Fin de la crise chez Sodimatex. Un accord a été signé mardi entre les syndicats de l'équipementier automobile de Sodimatex de Crépy-en-Valois, dans l'Oise, et la direction. L'information a été annoncée le ministère de l'Industrie.

L'accord prévoit "un financement à hauteur de 51.000 euros en moyenne pour chaque salarié en fonction de son ancienneté, dont 22.000 euros au-delà des indemnités prévues par la loi", indique le ministère. Par ailleurs, "700 000 euros destinés à la formation des salariés ont été dégagés au titre du Fonds national de l'emploi et le Forthac, l'organisme collecteur des crédits de la formation professionnelle dans l'industrie textile, s'est engagé à accompagner les efforts de formation développés par l'Etat et l'entreprise", précise-t-il.

Un flou sur les chiffres

"On n'a pas obtenu ce qu'on voulait", a assuré de son côté le délégué CFDT Patrick Testard, contestant les chiffres cités par le ministre de l'Industrie. "Je ne sais pas d'où il les a sortis, mais c'est pas ça", a-t-il affirmé. L'avocate des salariés, Me Caroline Substelny, a quant à elle évoqué le chiffre de 20.000 euros de prime extra-légales, dont la moitié figurait déjà dans un précédent accord. Les salariés ont donc obtenu mardi une "indemnisation du préjudice supplémentaire de 10.000" euros, selon l'avocate.
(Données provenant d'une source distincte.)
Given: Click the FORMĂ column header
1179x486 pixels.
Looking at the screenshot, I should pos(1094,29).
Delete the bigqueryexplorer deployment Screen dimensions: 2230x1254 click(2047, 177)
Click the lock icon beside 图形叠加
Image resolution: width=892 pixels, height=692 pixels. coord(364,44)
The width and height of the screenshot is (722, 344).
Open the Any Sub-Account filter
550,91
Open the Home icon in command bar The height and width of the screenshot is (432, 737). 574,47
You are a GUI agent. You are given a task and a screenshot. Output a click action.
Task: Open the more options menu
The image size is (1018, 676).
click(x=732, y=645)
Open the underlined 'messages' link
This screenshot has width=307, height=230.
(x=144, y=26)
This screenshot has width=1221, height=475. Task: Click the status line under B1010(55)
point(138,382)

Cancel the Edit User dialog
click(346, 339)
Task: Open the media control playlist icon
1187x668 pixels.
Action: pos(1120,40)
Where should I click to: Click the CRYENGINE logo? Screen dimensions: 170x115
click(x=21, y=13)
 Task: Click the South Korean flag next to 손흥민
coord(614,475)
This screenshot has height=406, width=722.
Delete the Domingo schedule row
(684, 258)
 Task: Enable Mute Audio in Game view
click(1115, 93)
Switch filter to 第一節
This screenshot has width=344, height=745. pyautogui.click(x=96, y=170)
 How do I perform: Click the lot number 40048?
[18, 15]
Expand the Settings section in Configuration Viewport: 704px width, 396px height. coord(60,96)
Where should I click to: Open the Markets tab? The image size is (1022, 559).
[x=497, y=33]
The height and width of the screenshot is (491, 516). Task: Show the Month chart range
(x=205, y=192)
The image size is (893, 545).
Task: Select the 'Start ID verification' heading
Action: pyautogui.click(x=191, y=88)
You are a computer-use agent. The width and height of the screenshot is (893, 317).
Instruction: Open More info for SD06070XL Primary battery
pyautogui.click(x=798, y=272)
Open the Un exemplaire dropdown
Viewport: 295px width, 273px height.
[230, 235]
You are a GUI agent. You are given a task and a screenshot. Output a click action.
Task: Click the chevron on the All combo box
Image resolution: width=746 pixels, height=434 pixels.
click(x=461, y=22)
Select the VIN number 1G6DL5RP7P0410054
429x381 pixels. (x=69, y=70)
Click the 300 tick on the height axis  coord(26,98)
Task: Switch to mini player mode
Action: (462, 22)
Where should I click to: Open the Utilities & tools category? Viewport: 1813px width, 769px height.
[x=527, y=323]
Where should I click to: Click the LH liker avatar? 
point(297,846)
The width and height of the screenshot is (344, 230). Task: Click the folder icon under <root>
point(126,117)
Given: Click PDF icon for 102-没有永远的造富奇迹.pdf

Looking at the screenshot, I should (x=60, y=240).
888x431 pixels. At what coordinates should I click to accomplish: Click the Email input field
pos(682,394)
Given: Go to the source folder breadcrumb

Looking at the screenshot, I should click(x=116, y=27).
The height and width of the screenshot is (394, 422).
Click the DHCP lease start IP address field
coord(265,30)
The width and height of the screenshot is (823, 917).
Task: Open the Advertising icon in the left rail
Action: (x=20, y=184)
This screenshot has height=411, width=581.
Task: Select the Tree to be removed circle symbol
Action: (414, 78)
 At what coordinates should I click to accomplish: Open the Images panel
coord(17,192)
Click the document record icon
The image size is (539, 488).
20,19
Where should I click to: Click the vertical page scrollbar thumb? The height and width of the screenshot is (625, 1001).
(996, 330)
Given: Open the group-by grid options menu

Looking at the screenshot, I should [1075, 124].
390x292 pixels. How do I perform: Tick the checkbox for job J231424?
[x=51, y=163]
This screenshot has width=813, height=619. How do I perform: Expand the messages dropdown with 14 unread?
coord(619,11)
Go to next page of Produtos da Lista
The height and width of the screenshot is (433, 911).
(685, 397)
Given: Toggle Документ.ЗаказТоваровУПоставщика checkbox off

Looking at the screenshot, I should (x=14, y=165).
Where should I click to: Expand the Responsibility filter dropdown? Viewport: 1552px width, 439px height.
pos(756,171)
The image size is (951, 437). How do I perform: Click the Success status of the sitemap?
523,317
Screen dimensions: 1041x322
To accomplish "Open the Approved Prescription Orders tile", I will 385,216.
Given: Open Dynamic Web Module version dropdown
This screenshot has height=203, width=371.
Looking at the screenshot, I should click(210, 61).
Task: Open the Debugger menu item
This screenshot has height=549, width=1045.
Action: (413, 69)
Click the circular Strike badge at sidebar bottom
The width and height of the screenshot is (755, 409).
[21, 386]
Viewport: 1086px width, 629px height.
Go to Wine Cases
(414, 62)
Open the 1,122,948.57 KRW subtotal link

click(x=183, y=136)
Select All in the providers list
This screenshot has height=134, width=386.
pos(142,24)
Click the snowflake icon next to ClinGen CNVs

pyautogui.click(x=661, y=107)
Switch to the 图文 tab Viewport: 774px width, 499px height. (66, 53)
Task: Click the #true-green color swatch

Me François Farmine, avocat du groupe Trèves - propriétaire de l'usine de moquettes pour automobiles -, s'est déclaré "très satisfait" pour Sodimatex et ses salariés, et pour le groupe Trèves, qui "subit des difficultés économiques très importantes".

Les 92 salariés de l'usine - qui produit des moquettes pour automobile - réclamaient une prime extra-légale de licenciement de 21.000 euros. Le 1er avril dernier, ils avaient menacé de faire exploser une citerne de gaz, après l'intervention des gendarmes mobiles pour disperser une manifestation, au cours de laquelle les ouvriers avaient bloqué un rond-point de la zone industrielle de l'usine.